"Jersey Boys" : un Clint Eastwood à contretemps

CINÉMA
CRITIQUE - Déçu de ne pas avoir réussi à monter sa version d’"Une Etoile est née" avec Beyoncé, Clint Eastwood prend sa revanche sur la comédie musicale avec "Jersey Boys", adaptation d’un spectacle qui triomphe à Broadway depuis 2005. Alors Clint en musique, ça donne quoi ?

Un hommage aux standards
Jersey boys, c’est l’histoire de Frankie Valli et des Four Seasons, boys band des années 60 dont, sans le savoir, vous connaissez sans doute les chansons ("Big girls don’t cry", "Can’t take my eyes off you"...).

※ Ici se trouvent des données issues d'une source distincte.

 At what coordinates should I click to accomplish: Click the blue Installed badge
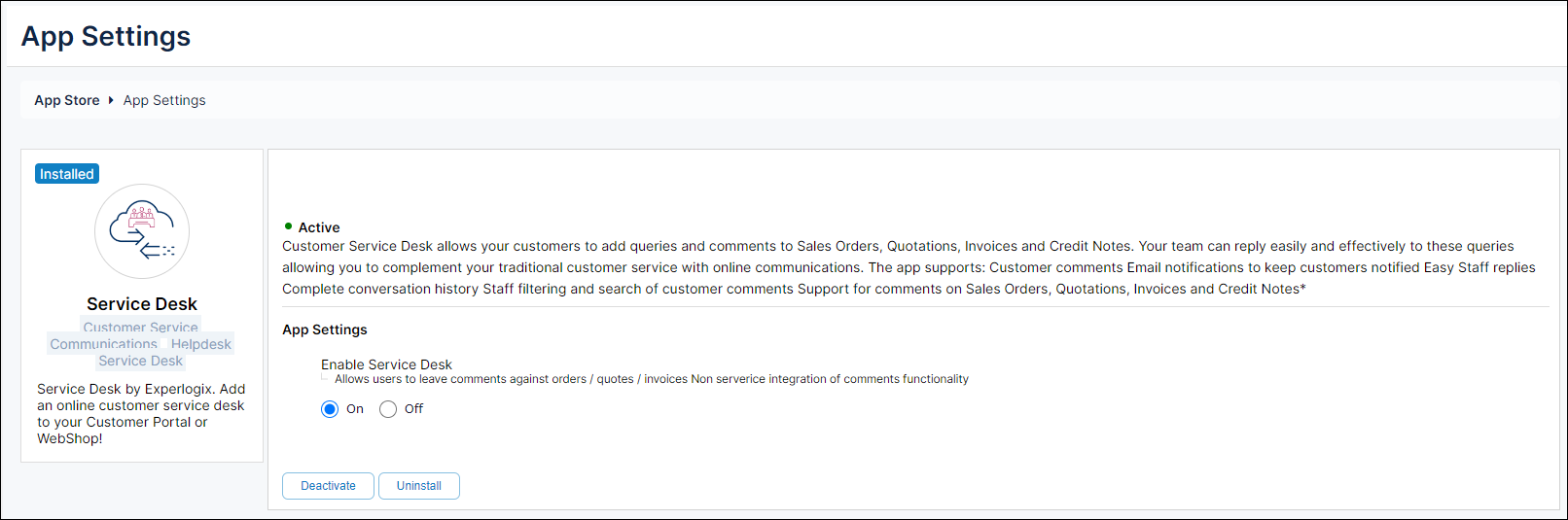pyautogui.click(x=67, y=174)
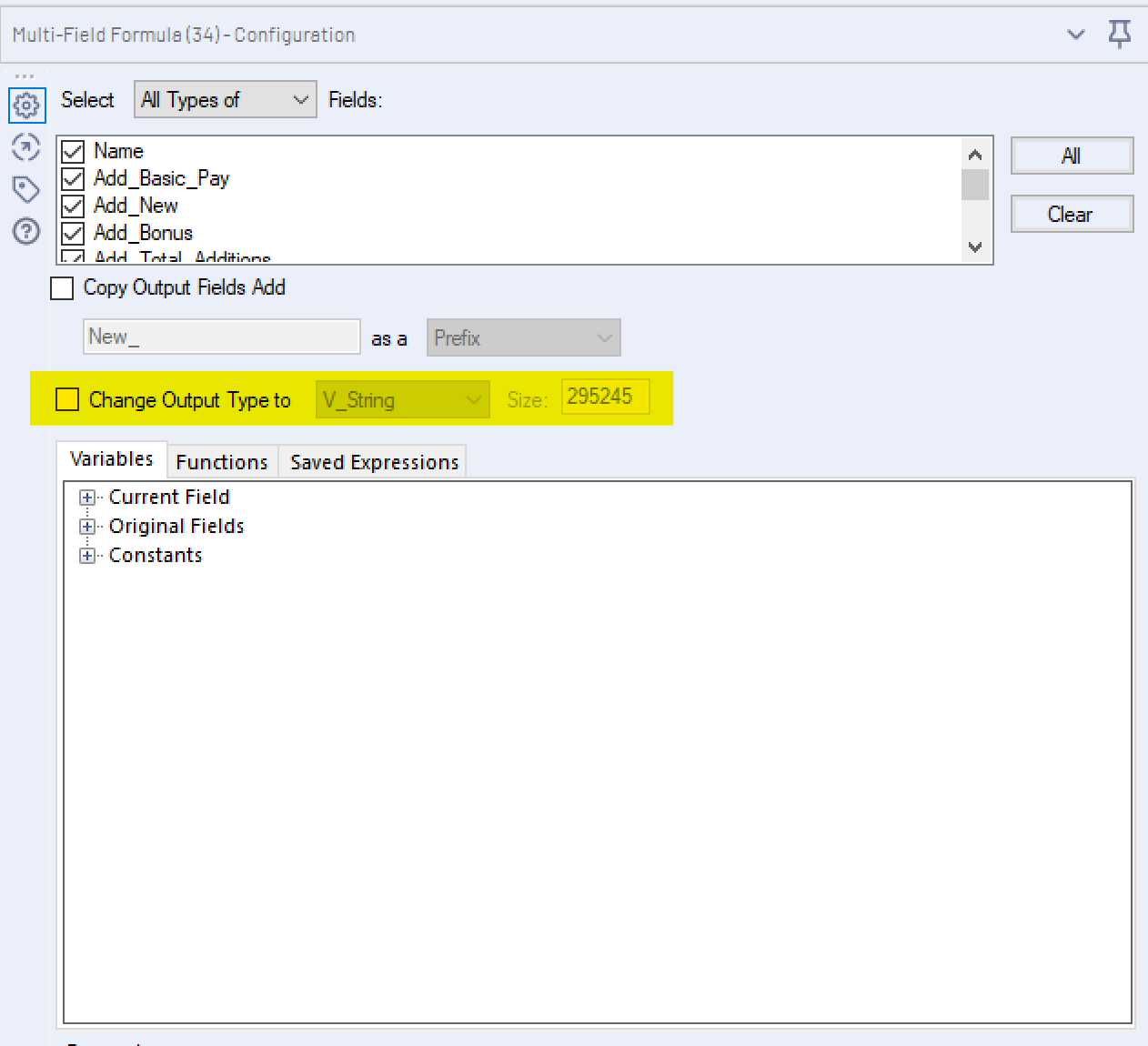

Rencontre des membres du groupe dans le New Jersey, débuts difficiles, heures de gloire, problèmes avec la mafia et séparation, le réalisateur passe au crible la vie de ces quatre garçons en mettant l’accent sur le parcours de son leader, Frankie Valli. L’occasion, dit-il, de faire connaître une musique oubliée à la jeune génération.

Le chant avant le jeu
Si Clint Eastwood se défend d’avoir réalisé une comédie musicale, les séquences chantées (concerts, enregistrements en studio...) ont une place de choix dans ce biopic. Aussi, au lieu de recruter des stars, le réalisateur a embarqué avec lui trois des performers qui créèrent les rôles sur scène. Seul hic : s’ils ont tous un brin de voix adapté aux Four Seasons, ces acteurs, John Lloyd Young en tête (Frankie Valli), n’ont pas tous un don inné pour la comédie.

Un académisme planplan
Bien qu’il évite l’hagiographie, Clint Eastwood signe un biopic dans lequel on peine à distinguer sa patte. Sans être déshonorant, ce film musical trop lisse et un brin poussiéreux peine à nous emporter malgré le charme rétro de sa B.O. Une parenthèse sans prétention avant de revenir aux choses sérieuses avec American Sniper, l'histoire vraie d'un vétéran d'Irak incarné par Bradley Cooper.